Valadas versinkende Gaerten
unser Versöhnungstag. –
Der Nagid hat meinem Onkel einen Arzt geschickt und ein Ehrengewand für seine Treue und Tapferkeit.
Ob ihn das Ehrengewand sonderlich gefreut hat, weiß ich nicht. Der Arzt freilich war sehr vonnöten. Der Stein, der Eli Ibn Mosche am Kopf traf, hat ihm ein Auge ausgeschlagen.
Gegen Abend bittet mich Nabila, ihn aufzusuchen. Er wolle mit mir sprechen.
Inzwischen hat sich meine Hamda wieder eingefunden; in Panik war sie losgerannt, hatte sich in den Gassen Granadas verlaufen und war schließlich von einem Eselstreiber, der aus der Vega, dem fruchtbaren Umland, kam, Gemüse zur Residenz des Wesirs brachte und von nichts eine Ahnung hatte,mitgenommen worden. Sie weint fast ohne Unterbrechung; der Überfall auf dem Weg von Cordoba hierher war das eine, der Ansturm vor der Synagoge hat ihr vollends den Boden unter den Füßen fortgezogen. Sie will nach Haus; in die übersichtlichen Bedrängnisse von Cordoba, die sie kennt und in denen sie sich zurechtfindet.
Trotzdem hat sie mir geholfen, mich von Festkleidern und Schmuck zu befreien. Nun sitze ich am Lager meines Onkels. Sein Kopf ist dick verbunden. Das gesunde Auge sieht mich trübe an.
Ich greife nach seiner Hand, ziehe sie an die Lippen. Weiß zunächst nichts zu sagen.

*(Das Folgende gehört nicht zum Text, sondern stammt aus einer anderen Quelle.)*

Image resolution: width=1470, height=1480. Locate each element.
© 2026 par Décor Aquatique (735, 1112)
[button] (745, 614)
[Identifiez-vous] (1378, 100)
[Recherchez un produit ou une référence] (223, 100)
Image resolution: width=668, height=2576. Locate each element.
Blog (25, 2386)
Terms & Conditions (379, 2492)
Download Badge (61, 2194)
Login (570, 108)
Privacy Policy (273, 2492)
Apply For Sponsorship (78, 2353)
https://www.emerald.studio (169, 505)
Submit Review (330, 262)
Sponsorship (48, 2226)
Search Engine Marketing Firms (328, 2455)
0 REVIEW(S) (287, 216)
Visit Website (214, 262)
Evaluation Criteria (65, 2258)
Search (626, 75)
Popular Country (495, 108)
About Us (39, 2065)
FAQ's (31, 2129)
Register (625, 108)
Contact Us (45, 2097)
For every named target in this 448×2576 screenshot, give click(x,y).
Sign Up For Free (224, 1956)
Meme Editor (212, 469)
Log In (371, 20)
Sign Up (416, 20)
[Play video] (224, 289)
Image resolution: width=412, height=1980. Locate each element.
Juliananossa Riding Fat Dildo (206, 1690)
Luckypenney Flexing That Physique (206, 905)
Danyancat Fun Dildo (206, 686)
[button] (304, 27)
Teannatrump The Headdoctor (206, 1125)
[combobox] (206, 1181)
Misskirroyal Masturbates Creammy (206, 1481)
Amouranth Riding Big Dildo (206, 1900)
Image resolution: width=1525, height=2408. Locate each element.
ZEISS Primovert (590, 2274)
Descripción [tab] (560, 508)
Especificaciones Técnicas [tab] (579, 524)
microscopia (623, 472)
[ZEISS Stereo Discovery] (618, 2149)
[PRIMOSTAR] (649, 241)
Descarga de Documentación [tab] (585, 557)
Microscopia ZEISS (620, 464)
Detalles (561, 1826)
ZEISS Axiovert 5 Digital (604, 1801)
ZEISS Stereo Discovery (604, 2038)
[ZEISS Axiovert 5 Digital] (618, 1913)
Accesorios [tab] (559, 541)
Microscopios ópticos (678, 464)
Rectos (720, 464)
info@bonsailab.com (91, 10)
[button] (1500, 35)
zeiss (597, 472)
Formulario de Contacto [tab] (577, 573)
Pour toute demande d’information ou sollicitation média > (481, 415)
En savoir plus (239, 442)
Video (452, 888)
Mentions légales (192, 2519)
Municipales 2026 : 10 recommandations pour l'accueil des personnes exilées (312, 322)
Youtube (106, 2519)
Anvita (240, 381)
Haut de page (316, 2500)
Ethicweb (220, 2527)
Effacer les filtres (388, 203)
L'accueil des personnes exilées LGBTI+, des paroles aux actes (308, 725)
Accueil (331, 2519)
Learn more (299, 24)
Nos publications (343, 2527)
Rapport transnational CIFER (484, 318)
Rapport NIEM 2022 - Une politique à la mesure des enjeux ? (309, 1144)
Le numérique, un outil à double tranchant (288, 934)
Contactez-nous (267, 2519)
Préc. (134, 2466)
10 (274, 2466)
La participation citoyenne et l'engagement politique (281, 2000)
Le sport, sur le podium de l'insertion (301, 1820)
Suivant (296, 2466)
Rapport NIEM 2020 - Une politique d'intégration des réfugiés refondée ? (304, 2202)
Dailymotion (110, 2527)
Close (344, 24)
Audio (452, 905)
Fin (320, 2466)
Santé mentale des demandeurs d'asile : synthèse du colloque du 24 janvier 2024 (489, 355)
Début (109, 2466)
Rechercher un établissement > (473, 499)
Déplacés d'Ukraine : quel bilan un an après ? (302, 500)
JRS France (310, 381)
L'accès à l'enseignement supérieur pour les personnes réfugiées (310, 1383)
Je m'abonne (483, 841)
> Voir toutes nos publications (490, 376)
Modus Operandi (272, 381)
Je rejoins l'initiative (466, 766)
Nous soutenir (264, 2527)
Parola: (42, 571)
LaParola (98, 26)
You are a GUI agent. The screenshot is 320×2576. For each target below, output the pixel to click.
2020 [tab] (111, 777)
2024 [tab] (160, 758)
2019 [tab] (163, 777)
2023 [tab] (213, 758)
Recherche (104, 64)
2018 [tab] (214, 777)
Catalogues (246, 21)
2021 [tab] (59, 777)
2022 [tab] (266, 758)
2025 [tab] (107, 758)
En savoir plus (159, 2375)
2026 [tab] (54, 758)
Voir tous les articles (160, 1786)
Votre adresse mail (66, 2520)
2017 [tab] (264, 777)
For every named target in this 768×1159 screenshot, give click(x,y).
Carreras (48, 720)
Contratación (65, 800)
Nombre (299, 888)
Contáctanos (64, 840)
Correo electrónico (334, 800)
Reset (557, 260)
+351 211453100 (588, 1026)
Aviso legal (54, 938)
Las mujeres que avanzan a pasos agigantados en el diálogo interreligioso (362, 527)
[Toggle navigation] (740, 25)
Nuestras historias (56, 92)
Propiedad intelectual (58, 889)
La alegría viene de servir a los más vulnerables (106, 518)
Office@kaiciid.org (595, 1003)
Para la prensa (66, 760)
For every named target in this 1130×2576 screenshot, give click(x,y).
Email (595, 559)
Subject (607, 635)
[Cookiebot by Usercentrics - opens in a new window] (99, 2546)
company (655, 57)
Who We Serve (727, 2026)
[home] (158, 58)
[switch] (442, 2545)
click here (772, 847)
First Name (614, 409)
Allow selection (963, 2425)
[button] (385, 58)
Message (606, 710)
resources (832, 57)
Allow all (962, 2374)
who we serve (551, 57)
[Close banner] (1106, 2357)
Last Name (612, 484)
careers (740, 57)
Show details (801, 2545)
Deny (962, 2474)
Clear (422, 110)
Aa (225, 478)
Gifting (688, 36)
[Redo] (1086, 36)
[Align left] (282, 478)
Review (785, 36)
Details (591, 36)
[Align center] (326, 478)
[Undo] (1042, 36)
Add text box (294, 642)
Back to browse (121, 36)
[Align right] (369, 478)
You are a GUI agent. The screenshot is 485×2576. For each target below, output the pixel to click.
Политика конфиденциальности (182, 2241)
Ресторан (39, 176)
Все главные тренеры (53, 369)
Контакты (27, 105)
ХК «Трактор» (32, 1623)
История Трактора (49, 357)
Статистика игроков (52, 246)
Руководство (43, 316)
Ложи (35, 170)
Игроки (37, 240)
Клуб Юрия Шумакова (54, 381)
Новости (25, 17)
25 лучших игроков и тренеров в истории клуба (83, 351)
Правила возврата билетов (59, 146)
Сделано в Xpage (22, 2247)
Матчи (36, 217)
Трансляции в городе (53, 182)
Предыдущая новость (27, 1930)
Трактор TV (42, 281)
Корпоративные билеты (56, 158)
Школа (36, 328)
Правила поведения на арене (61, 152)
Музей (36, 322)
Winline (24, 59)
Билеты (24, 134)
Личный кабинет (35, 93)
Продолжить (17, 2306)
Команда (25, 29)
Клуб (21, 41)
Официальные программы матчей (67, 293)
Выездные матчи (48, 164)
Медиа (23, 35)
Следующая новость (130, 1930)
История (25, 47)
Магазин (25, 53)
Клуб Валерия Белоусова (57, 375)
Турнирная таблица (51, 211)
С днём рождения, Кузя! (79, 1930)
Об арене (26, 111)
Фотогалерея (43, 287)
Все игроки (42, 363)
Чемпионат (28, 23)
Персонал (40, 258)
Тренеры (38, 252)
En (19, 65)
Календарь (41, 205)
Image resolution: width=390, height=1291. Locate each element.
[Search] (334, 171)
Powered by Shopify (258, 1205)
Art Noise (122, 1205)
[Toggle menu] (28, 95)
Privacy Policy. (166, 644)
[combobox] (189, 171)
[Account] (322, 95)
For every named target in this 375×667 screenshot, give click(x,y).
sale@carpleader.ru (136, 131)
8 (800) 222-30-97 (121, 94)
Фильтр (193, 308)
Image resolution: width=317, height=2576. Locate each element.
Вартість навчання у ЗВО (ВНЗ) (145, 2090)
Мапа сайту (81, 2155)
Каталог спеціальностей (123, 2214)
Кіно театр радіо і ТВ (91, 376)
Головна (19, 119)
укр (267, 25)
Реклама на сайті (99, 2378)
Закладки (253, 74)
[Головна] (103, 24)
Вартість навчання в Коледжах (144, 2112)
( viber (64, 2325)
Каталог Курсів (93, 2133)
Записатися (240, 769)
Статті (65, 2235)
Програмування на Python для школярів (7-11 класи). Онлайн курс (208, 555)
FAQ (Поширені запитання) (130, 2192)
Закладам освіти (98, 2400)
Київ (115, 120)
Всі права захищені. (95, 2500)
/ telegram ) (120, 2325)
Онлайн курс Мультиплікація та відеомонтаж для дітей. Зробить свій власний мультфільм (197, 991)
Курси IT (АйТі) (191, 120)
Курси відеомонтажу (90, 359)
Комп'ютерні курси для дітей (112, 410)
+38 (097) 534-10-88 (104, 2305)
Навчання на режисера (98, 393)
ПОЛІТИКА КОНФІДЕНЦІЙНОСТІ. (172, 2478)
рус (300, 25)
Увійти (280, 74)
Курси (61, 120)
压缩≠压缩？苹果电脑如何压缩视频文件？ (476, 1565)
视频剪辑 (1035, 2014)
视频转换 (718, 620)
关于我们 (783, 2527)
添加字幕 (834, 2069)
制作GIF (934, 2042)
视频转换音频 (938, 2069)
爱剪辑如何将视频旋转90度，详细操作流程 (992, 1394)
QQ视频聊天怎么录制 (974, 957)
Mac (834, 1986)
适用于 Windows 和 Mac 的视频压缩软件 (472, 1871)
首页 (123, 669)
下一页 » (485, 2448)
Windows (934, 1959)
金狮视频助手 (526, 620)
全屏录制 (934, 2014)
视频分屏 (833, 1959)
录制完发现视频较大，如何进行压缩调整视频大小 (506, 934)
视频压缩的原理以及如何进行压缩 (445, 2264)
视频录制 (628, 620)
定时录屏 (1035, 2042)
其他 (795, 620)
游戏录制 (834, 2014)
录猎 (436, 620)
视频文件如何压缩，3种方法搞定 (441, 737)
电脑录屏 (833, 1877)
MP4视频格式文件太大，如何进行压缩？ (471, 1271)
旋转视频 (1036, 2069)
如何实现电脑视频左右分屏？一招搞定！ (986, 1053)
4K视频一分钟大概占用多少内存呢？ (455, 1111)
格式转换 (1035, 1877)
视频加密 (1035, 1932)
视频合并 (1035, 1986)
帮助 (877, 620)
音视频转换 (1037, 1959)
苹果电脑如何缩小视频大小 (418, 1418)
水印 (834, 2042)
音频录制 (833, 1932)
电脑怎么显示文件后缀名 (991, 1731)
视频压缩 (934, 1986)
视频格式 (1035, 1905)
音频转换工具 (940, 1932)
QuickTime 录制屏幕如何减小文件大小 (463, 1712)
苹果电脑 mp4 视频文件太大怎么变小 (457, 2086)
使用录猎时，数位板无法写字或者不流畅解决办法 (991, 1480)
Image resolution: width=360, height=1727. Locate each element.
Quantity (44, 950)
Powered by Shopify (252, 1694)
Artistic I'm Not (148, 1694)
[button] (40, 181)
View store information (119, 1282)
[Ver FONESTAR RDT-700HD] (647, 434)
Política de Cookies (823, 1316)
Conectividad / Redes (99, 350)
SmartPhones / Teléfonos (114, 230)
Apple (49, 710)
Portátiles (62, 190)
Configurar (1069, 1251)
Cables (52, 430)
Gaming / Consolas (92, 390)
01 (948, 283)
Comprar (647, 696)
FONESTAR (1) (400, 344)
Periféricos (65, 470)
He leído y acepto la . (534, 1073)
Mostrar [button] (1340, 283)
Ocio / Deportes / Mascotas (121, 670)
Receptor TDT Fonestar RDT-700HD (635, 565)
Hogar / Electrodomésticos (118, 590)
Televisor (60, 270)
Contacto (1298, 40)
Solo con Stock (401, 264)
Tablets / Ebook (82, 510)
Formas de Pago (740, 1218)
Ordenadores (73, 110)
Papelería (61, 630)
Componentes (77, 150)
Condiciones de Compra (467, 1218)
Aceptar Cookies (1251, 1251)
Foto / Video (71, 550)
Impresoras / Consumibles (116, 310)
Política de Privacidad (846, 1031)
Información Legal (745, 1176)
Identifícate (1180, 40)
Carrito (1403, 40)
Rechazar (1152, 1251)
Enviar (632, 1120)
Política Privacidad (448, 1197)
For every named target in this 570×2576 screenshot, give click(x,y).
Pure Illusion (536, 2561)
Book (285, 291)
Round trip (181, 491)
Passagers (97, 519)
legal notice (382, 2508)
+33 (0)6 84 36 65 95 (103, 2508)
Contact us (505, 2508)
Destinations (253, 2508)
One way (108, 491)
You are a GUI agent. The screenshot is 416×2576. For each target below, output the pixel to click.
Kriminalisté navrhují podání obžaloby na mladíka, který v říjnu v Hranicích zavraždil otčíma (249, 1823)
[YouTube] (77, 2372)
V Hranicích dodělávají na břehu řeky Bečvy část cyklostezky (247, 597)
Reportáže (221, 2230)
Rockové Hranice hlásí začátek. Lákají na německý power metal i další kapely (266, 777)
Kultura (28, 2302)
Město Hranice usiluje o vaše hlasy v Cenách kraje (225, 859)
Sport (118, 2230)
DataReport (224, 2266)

»Kasmuna«, murmelt er. Seine Stimme klingt undeutlich, verzerrt. »Ich bitte dich um Verzeihung. Niemand konnte ahnen, dass es so – ausufern würde. Unser schönes, friedliches Granada muss dir wie eine Mördergrube vorkommen . . .«
»Sorge dich nicht um meine Meinung, was Granada betrifft«, sage ich und schlucke an meinen Tränen. »Der Friede, den Juden finden unter den Völkern, währt immer nur kurz.«
Er stöhnt. »Immerhin hat er hier mehr als zwei Generationen überdauert. Ich bitte dich, reise ab, so schnell du kannst. Dies Unheil ist nicht für dich bestimmt. Es ist unser eigenes.«
Ich schüttele den Kopf. »Das Unheil, das uns ereilt, ist überall gleich. Ob ich hier bin oder in Cordoba.« Ich sehe, dass seine Lippen zittern. »Du hast als ein Held gehandelt an deinem Fürsten«, sage ich. »Meinst du, er ist es wert, ihm ein Auge zu opfern? Er ist einfach davongeritten.«
»Er ist der Nagid«, entgegnet er dumpf. »Ich bin sein Diener. Was willst du? Hätte er sich steinigen lassen sollen?«
»Ich weiß es nicht. Manchmal ist ein Märtyrer mehr wert als hundert Helden, so steht es im Talmud. Was treibt der Minister jetzt?«
Mein Onkel seufzt. Ich sehe, wie ihm der Schweiß die Schläfen entlangrinnt. (Sicher hat er höllische Schmerzen, dieer zu verbergen versucht.) »So, wie ich ihn kenne, wird er annehmen, alles sei ausgestanden. Er hat gern Sprüche parat. Wenn das Wasser überkocht aus einem Topf, dann soll man es sprudeln lassen. Desto eher ist der Topf leer. Das ist seine Meinung. Er ist sehr . . . sorglos.«
»Das verstehe ich nicht. Hat er keine Angst? Die Truppen seiner Nachhut sind erbarmungslos vorgegangen gegen die Leute auf dem Platz. Er hätte es unterbinden können! Das muss den Hass doch verschärfen.«
»Um euch zu retten!«, sagt Eli heftig. Er dreht vorsichtig den Kopf, stöhnt. »Nichte, die Wirkung des Opiumtranks lässt nach. Bald werde ich so heftige Schmerzen haben, dass ich nicht mehr sprechen kann. Ich denke anders als der Nagid. Ich habe meiner Frau anbefohlen, mit den kleinen Mädchen und allen Frauen des Hauses in die Vega zu ziehen, aufs Land. Wir haben dort ein Sommerhaus. Sicher wird sie schon packen.«
»Wer wird dich versorgen?«, frage ich erschrocken.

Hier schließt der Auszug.